Jeunes-vieux : l'impossible dialogue ?

De la pandémie de covid-19 à la crise climatique, les événements et mutations de ces dernières années ont ranimé le récit de générations qui ne se parleraient plus, se jalouseraient, voire se mépriseraient. Un phénomène nuancé par la recherche en sciences sociales, qui y voit le symptôme d’un malaise politique plus global.

Un quatuor de retraités, en tenue décontractée et lunettes de soleil sur le nez, rit aux éclats sur une plage ensoleillée. Sur la photo, en surimpression, un slogan alarmiste : « Les boomers, eux, ont prévu d’aller voter. » Lors des élections régionales du printemps 2021, le parti Europe Écologie-Les Verts créait la polémique avec un visuel de campagne, vite mis au placard, incitant les jeunes électeurs à aller voter pour contrecarrer l’effet supposé des suffrages de leurs aînés « boomers » – c’est-à-dire, en gros, les natifs des deux décennies qui ont suivi la Seconde Guerre mondiale, donc les retraités d’aujourd’hui. Une génération accablée de presque tous les maux par certains militants, à l’image de cet autre slogan régulièrement aperçu sur les pancartes des manifestations pour la défense du climat : « Vous mourrez de vieillesse, je mourrai du changement climatique. » Un « vous » et un « je » qui n’opposent pas seulement l’inaction à l’action, l’indifférence à l’activisme, mais bel et bien deux classes d’âge.

Ces dernières années, la prise de conscience accrue des effets du réchauffement climatique a ranimé le récit d’un conflit de générations, d’une « lutte des âges », qui viendrait se superposer (voire, déplorent certains, se substituer) à d’autres lignes de clivage. D’autres événements sont venus le nourrir, telles les conséquences budgétaires, notamment dans les pays d’Europe du Sud, de la gigantesque crise financière de 2007-2008 ; la médiatisation croissante, dans la foulée des mouvements Black Lives Matter et #MeToo, des débats autour des questions de genre ou de racisme ; ou encore la pandémie de covid-19, qui a provoqué le confinement sans distinction d’âge de toute la population alors que le risque sanitaire s’avérait plus élevé pour les plus âgés. D’où l’émergence, jusque dans la bouche du président de la République, d’une rhétorique du sacrifice (« Je ne donnerai jamais de leçons à nos jeunes. Ce sont eux qui, honnêtement, vivent un sacrifice terrible », lâchait Emmanuel Macron en octobre 2020) qui a laissé quelques traces. Dans une enquête menée dix-huit mois après le début de la pandémie, en septembre 2021, l’Association des départements solidaires avait interrogé un échantillon représentatif de plus de 3 000 Français sur leur appréhension des relations entre générations : si « seulement » 32 % des sondés disaient craindre un conflit de générations, contre 53 % d’avis contraire, les points de vue se révélaient un peu plus partagés chez les 1829 ans. Ces derniers se montraient également un peu plus enclins à considérer que durant la pandémie, une génération, la leur, avait été sacrifiée par rapport aux autres 1.

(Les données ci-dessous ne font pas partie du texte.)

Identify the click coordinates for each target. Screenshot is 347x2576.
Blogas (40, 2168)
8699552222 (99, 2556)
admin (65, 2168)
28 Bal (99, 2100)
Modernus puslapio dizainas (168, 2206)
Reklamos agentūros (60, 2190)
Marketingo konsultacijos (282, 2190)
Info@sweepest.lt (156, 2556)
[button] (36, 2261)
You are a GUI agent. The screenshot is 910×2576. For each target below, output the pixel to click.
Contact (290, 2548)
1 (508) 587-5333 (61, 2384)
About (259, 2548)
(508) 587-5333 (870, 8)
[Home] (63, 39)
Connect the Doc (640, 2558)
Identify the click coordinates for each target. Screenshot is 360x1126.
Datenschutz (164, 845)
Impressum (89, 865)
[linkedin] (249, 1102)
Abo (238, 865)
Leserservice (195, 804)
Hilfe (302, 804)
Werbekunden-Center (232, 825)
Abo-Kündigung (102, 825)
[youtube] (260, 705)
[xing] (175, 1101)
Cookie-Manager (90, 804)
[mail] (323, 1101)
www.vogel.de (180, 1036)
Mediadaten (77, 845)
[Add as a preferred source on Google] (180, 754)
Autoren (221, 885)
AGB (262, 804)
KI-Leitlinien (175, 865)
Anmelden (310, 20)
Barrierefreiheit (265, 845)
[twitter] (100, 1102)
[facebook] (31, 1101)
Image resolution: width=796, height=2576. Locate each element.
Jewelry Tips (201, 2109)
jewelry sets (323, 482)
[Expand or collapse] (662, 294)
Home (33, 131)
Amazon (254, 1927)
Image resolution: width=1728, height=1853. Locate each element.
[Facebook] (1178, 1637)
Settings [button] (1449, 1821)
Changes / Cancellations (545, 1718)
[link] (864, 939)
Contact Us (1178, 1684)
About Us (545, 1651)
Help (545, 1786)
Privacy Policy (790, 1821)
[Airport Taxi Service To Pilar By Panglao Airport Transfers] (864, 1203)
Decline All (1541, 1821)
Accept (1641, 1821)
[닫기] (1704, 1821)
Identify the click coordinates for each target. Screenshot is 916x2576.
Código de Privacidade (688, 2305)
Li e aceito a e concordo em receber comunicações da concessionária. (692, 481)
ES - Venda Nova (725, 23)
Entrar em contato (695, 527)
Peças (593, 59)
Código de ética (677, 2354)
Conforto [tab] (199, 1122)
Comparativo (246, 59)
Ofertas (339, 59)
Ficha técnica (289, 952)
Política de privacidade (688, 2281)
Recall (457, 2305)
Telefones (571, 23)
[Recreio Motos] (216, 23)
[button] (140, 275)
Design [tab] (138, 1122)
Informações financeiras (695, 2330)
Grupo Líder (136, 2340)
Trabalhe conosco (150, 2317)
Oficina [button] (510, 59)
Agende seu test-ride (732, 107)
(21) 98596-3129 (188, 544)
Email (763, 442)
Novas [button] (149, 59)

Narcissisme d’une génération

Ces dernières années, les rayonnages des librairies, en France mais aussi à l’étranger, se sont garnis d’essais médiatisés dénonçant l’égoïsme ou le narcissisme supposé d’une génération ou se plaignant des clichés accolés à une classe d’âge, qu’il s’agisse des baby-boomers ou des « millennials » (les natifs des années 1980 et de la première moitié des années 1990) : Génération offensée, de la journaliste Caroline Fourest (Grasset, 2020), OK Millennials ! du journaliste Brice Couturier (L’Observatoire, 2021), La Parenthèse boomers, de l’essayiste François de Closets (Fayard, 2022), ou encore Sois jeune et tais-toi, essai contre le « bashing antijeune » signé de la journaliste engagée Salomé Saqué (Payot, 2022). Un dernier titre qui, ironiquement, réactive un vieux slogan de Mai 68, comme un rappel de la récurrence du conflit générationnel. « Les soixante-huitards stigmatisaient une France conservatrice, nationaliste et sexiste en comparaison d’une France ouverte, intégrative, diverse, égalitaire et pluriculturelle. Aujourd’hui, les “boomers” se retrouvent pris au piège des plus jeunes qui leur reprochent de ne pas être allés au bout de leur projet de société », souligne le sociologue Jean-Philippe Viriot-Durandal, auteur de l’essai Le Pouvoir gris. Sociologie des groupes de pression de retraités (PUF, 2003). Pour lui, « la génération 68 s’est elle-même tendu le piège de la stigmatisation générationnelle », qui se prolonge aujourd’hui dans la tentation « déraisonnable » de charger une génération de tous les maux.